A rhythm-based model may have just the right kind of characteristic envisaged by Poeppel. In fact, direct evidence of the fruitfulness of this approach in the language domain comes from Poeppel’s own work, beginning with Poeppel (2003) and culminating with Giraud and Poeppel (2012).

What Poeppel and colleagues have shown is that by focusing on the endogenous rhythms generated by the cortex, it is possible to understand (as opposed to merely localizing) the cerebral specialization for speech perception and production, and to shed light on the nature of phrasal phonology. The main thesis is that neuronal oscillations contribute to cognition in several ways: for example, by segregating information and organizing spike timing. Specifically, a series of oscillations (in the delta, theta, and gamma ranges) appear to be able to track the dynamics of speech. In doing so, they “chunk” or “package” incoming information into units of the appropriate temporal granularity. This packaging corresponds to units of phrasal phonology (linking the algorithmic and computational levels). Taking linguistic processes as involving multiple subprocesses with different characteristics, as opposed to being monolithic, each one associated with different frequencies of neural oscillations, may offer us the right component parts to identify what goes wrong in disorders, or how different orchestrations may give rise to cross-species cognitive differences, and endophenotypes.

The translation work needed will be slow, of course, but the fact that we already have working candidate models of the right format for some aspects of language like phonology (Giraud and Poeppel 2012), for which we have good animal models (vocal learners) as well as a growing amount of genetic information (the FOXP2 interactome), suggests that the first fruits of a comparative biolinguistics may not be too distant.

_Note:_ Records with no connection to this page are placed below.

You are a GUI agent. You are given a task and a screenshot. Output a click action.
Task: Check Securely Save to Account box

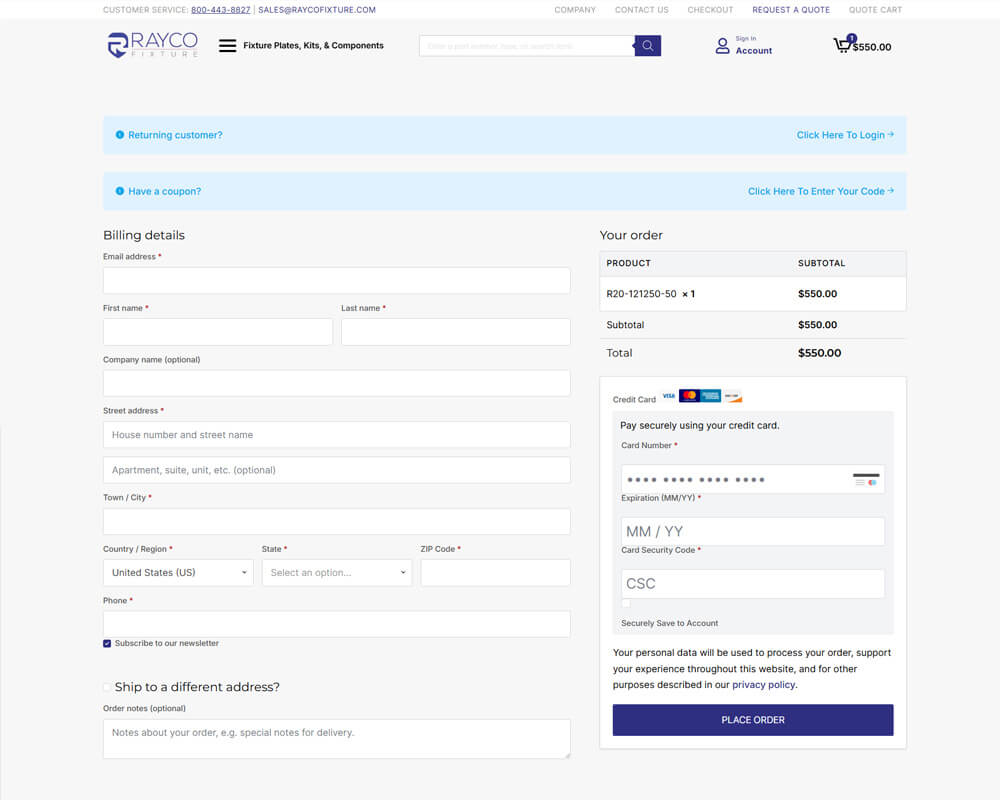pos(626,604)
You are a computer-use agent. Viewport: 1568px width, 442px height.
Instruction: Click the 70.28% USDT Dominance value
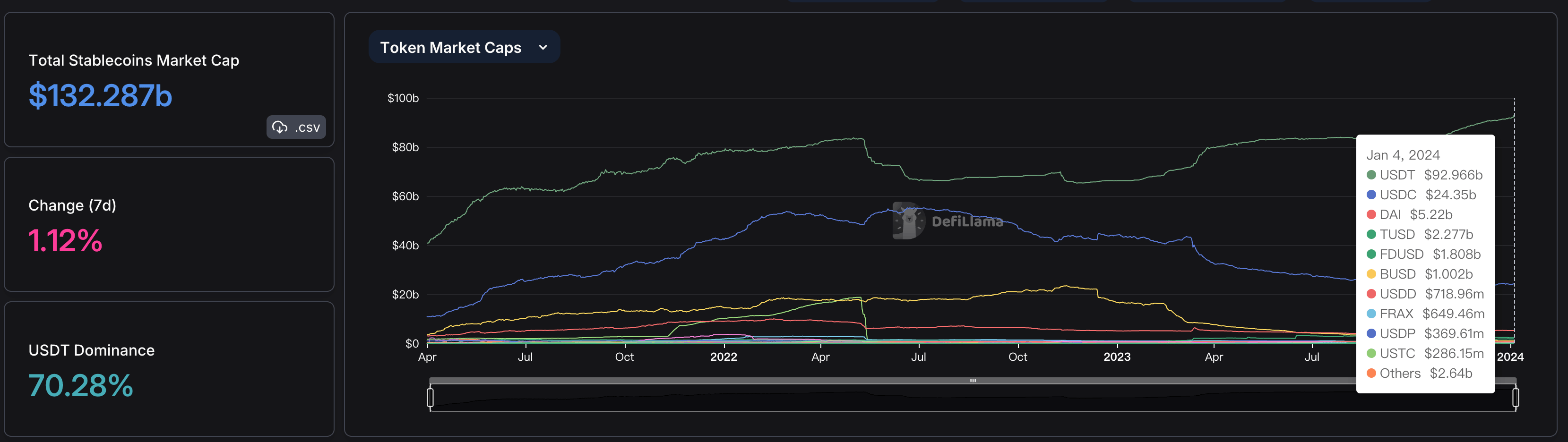81,385
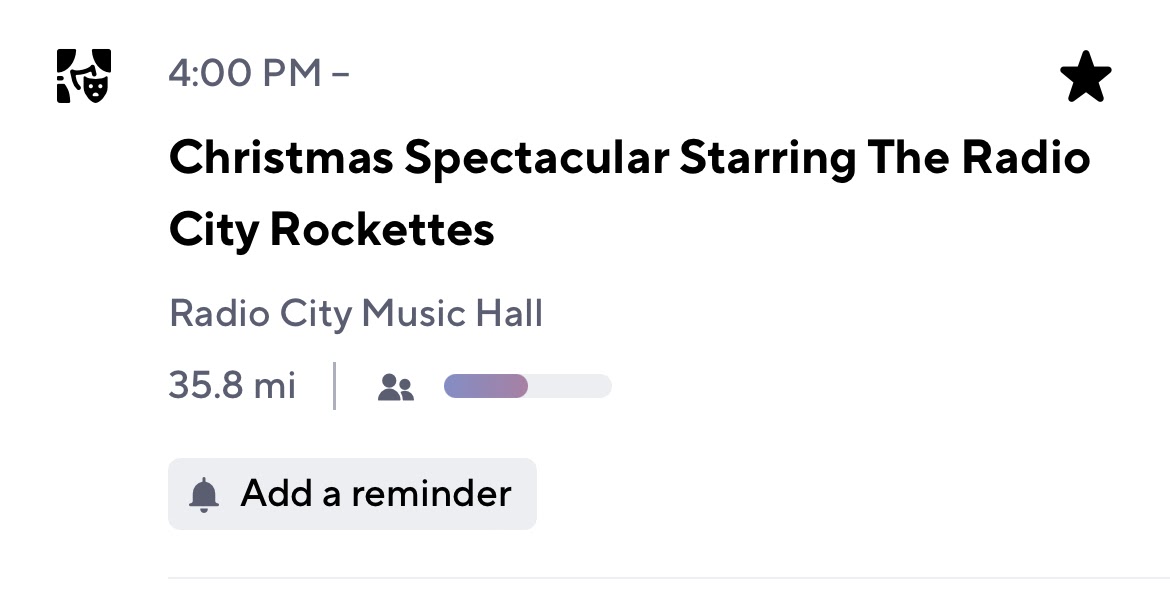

It is true that one finds less genetic variation in our species than in our cousins (a conclusion reinforced by the recent sequencing of the genomes of a large number of great apes from across Africa and Southeast Asia; Prado-Martínez et al. 2013), but we should not idealize away from the variation that nonetheless exists. That variation is real, and contains important lessons concerning the biological foundations of the human language faculty. In fact, we have argued here that this variation is only problematic for the naive—and unfortunately, still dominant—conceptions of the biological underpinnings of language in the language sciences. While there are many more sources of variation than those linguists tend to study, there are also many more sources of universality that canalize this variation and allow for languages to reliably develop in the individual than linguists tend to assume. We have furthermore suggested that lessons from comparative and theoretical linguistics may profitably be extended to deeper layers of variation, and could offer a starting point for a new branch of comparative linguistics, one we have called comparative biolinguistics. This new subfield may help correct the exuberant (genocentric) nativism that appears to be so problematic (Boeckx and Leivada 2013a), particularly for achieving a fruitful assimilation of linguistics to biology, allowing for a real, biologically grounded biolinguistics to emerge.